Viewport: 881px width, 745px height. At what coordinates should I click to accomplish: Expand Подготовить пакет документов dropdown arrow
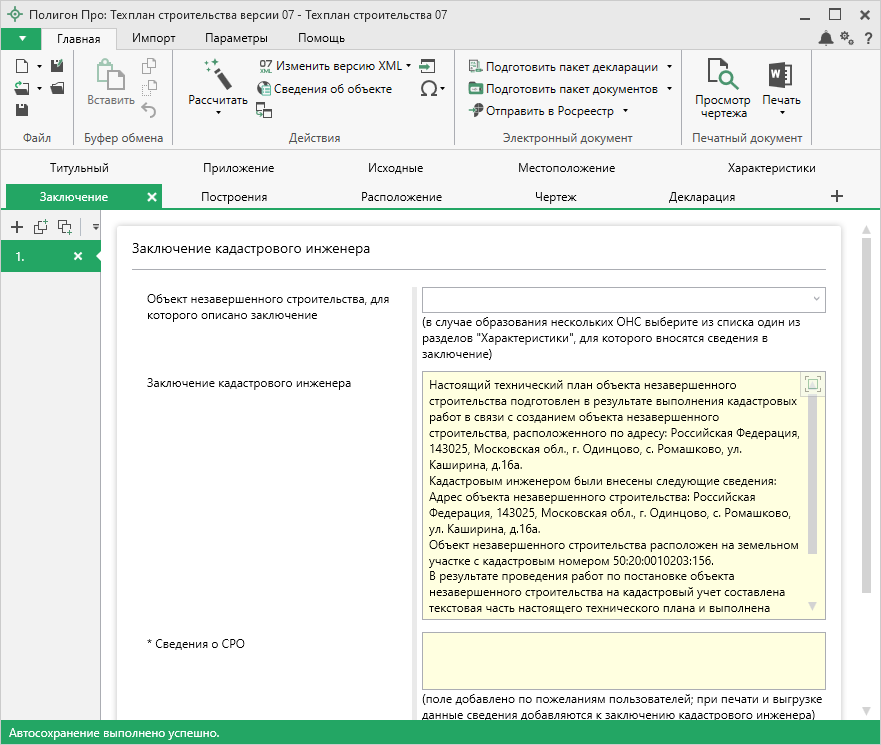[x=668, y=89]
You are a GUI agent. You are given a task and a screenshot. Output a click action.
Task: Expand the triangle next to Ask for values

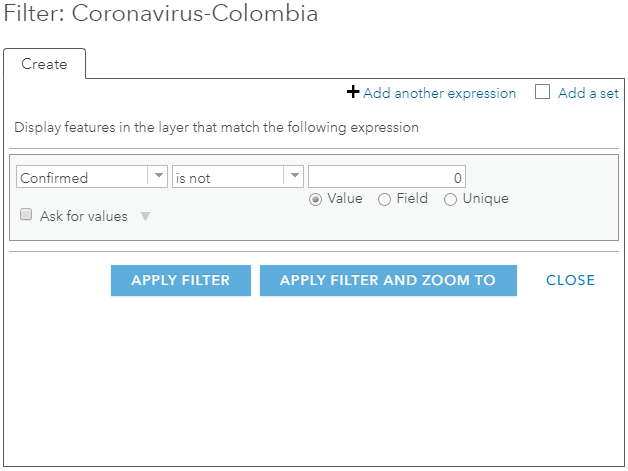(x=145, y=216)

··········

All pictures are to be dropped, and the records above returned exactly.

Viewport: 881px width, 745px height. At what coordinates should I click to accomplish: Expand Подготовить пакет документов dropdown arrow
[x=668, y=89]
You are a GUI agent. You are given a task and a screenshot. Output a click action.
Task: Expand the triangle next to Ask for values

(x=145, y=216)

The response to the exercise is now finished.